Quuxplusone commented 8 years ago

Do you suggest to convert this sequence to fmul? Is it the right thing to do under fast-math?

Quuxplusone commented 8 years ago

(In reply to comment #1)
> Do you suggest to convert this sequence to fmul? Is it the right thing to do
> under fast-math?

I think so (although I don't know which pass is responsible for the transform
yet).

For integers, we have to guard against a negative value for 'n':

define i32 @multiply_the_hard_way(i32 %n) {
  %cmp = icmp sgt i32 %n, 0
  %mul = mul i32 %n, 7
  %sel = select i1 %cmp, i32 %mul, i32 0
  ret i32 %sel
}

So for floats, it should be similar?

define float @multiply_the_hard_way(i32 %n) {
  %cmp = icmp sgt i32 %n, 0
  %n_as_float = sitofp i32 %n to float
  %mul = fmul float %n_as_float, 7.0
  %sel = select i1 %cmp, float %mul, float 0.0
  ret i32 %sel
}

Quuxplusone commented 8 years ago

(In reply to comment #2)
>   ret i32 %sel

Typo: i32 --> float

Quuxplusone commented 8 years ago

Note that if 'n' is over ~2^23, we wouldn't have an exact result. I haven't looked to see how the add loop would diverge from an fmul in that case. The difference could be judged too much even for fast-math...although at first glance, I would think the multiply would be the more accurate answer!

Quuxplusone commented 8 years ago

Induction variable simplification will effectively remove this loop if SCEV
expressions are formed for the floating point operations.

The question is
- is this a desirable optimization in real code
- is this transformation sound

It's not clear to me that fast-math means that floating point operations can be
treated as scaled, infinite precision integer operations, which is effectively
what you're doing. This is way beyond reassociation.

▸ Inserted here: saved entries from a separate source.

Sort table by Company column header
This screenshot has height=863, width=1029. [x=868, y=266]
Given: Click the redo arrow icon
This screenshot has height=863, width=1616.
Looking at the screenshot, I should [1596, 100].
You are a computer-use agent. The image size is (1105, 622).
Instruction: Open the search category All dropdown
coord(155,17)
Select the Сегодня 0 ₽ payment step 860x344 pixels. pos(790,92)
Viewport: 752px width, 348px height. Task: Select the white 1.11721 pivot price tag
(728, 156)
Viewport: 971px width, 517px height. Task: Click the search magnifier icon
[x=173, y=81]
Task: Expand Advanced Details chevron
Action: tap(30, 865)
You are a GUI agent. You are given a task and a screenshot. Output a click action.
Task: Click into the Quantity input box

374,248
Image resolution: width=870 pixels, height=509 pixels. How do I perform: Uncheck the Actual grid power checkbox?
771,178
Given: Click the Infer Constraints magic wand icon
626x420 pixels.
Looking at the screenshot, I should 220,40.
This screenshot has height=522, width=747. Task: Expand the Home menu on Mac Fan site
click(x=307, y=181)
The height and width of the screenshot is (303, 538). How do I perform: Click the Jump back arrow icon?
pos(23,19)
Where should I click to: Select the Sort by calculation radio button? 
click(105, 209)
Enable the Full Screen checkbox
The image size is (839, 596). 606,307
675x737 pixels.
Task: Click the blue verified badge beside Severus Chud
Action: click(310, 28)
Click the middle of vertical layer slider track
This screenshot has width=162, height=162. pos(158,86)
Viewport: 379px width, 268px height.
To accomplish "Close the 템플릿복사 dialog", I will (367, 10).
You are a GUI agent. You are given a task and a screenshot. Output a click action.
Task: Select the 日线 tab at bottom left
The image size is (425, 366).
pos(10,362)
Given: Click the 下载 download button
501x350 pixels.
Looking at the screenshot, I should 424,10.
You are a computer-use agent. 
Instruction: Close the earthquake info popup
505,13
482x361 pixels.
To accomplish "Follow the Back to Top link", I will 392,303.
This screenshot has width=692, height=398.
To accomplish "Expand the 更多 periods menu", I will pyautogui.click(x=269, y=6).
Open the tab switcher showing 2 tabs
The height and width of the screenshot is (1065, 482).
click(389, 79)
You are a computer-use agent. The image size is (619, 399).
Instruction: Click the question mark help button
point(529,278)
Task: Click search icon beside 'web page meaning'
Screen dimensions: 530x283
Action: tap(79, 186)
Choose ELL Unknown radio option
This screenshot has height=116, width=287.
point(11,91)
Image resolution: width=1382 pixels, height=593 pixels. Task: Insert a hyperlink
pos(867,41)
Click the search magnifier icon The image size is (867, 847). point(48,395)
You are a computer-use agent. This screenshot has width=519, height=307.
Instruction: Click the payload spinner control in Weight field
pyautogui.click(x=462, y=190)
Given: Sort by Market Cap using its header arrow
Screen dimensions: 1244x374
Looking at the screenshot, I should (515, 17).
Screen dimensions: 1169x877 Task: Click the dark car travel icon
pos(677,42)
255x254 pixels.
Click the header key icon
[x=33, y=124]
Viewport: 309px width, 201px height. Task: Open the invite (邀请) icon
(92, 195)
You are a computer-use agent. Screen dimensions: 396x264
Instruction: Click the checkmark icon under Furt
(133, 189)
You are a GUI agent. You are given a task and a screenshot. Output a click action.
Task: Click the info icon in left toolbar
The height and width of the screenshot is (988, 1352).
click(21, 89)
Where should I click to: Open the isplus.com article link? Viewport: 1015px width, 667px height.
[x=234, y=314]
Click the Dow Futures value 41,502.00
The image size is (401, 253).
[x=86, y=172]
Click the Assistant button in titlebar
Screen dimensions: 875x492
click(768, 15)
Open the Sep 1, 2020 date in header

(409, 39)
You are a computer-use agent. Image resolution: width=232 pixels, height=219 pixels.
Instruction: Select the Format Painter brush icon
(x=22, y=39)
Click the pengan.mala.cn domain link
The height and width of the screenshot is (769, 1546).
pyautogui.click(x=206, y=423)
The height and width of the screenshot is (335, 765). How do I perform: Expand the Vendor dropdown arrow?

Quuxplusone commented 8 years ago

(In reply to comment #5)
> Induction variable simplification will effectively remove this loop if SCEV
> expressions are formed for the floating point operations.
>
> The question is
> - is this a desirable optimization in real code

I think patterns like what we have in bug 27881 are common, so IMO, yes.

> - is this transformation sound
>
> It's not clear to me that fast-math means that floating point operations can
> be treated as scaled, infinite precision integer operations, which is
> effectively what you're doing. This is way beyond reassociation.

Agreed. This definitely pushes the (unspecified) bounds of fast-math. I wonder
if the fact that the SCEV likely produces a more accurate answer than what the
program would produce unoptimized should be taken into consideration.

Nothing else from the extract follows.